殺虫剤「サイアジピル」 2014年登録めざす2013年9月9日
米国デュポン社農業製品事業プレジデントリック・L・ミラー氏が来日会見
デュポン社(本社・米国デラウェア州)の農業製品事業プレジデント、リック・L・ミラー氏が来日。9月5日に都内で会見を開き、同社の農業関連事業や新剤開発の進捗などについて語った。
同社の農業製品事業売上高は104億ドル。全体の約3割を占め、事業部門別では最大だ。これに食品・栄養関連事業をあわせた両事業に年間研究開発費約20億ドルの6割を投資し、同社の成長戦略の中で重要な位置付けとなっている。

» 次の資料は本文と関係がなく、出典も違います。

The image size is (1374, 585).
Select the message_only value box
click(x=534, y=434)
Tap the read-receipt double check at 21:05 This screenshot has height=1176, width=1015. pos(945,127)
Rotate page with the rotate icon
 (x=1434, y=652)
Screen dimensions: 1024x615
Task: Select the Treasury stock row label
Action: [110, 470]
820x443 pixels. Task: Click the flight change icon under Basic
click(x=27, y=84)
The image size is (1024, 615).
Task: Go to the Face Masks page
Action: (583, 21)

農業製品事業の研究開発では、「常に10ほどの化合物を開発ラインに乗せている。開発状況にもよるが、毎年新製剤を打ち出していきたい」(ミラー氏)と意欲的だ。
日本で近年、上市が見込める剤では、殺虫剤Cyazypyr(サイアジピル)、殺菌剤QGU42を紹介した。
サイアジピルは09年に上市した殺虫剤リナキシピル(商品名「サムコル」、「プレバソン」など)と同じような殺虫スペクトラムを持つが、リナキシピルが咀嚼性害虫への卓効を示すのに対し、さらに吸汁性害虫にも高い効果を持つ。国内では「早ければ14年半ばに登録を取得する」(デュポン日本法人の後藤周司・常務執行役員)見込みであり、「リナキシピルをしのぐ、80億から100億円ほどの売り上げを期待」している。QGU42はべと病・疫病に優れた効果があり、国内では16年の登録取得をめざす。
また、今春、JA全農と共同開発することを発表した新しい水稲用ウンカ剤RAB55も「順調に開発が進んでいる」ほか、主要穀物の新たな種子処理剤Lumizen(ルミゼン)の研究開発も、日本への投入も視野に入れて進めているという。
ミラー氏は農業製品事業のめざす姿を「デュポン社が持つさまざまな化学技術を組み合わせることで、より優れた問題解決の手法を提供していく。食糧、飼料などに対する現在と将来ニーズへの対応、作物や農業資源の保護、農業コミュニティの社会的、経済的繁栄の促進に貢献し、農業の持続的成長を実現したい」と語った。